Single Photon Detector Microsystems for Neutrino and High Energy Physics: 3D Digital Silicon Photomultiplier

Jean-François Pratte

Université de Sherbrooke

Many scientific experiments require single photon detection capability. For many years, photomultiplier tubes (PMTs) were the detectors of choice, enabling important discoveries. But the venue of silicon-based single photon detectors changed drastically the landscape. Indeed, single photon avalanche diode (SPAD)-based detectors have the benefits of PMTs, while addressing important limitations such as immunity to magnetic field, ruggedness, improved detection efficiency, lower bias voltage, etc. The most common of these detectors are the silicon photomultipliers (SiPMs), currently being deployed by square meters in radiation instrumentation apparatus for neutrino experiments, high energy physics and medical imaging such as positron emission tomography. But can we do better?

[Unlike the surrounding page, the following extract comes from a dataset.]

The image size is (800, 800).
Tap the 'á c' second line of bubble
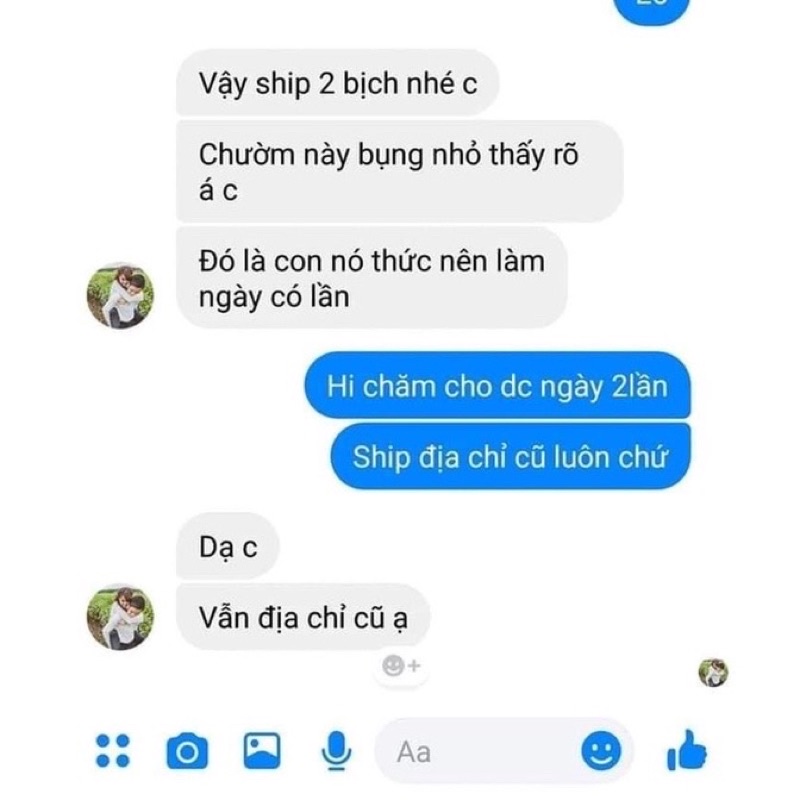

In this seminar, we will first review the fundamental of SPAD-based detector to understand better the pros and cons of SiPMs. This will lead to the solution of 3D Digital SPAD-based optoelectronic microsystems enabling tailored solution to various experiments. Two systems will be presented: 1) a low power large area detector for the next Enriched Xenon Observatory (nEXO), a multi-ton detector that will use isotopically enriched liquid Xenon to search for neutrinoless double beta decay; 2) an optoelectronic microsystems with single photon timing resolution below the 10 ps frontier for time-of-flight positron emission tomography and time imaging calorimeter for high energy physics.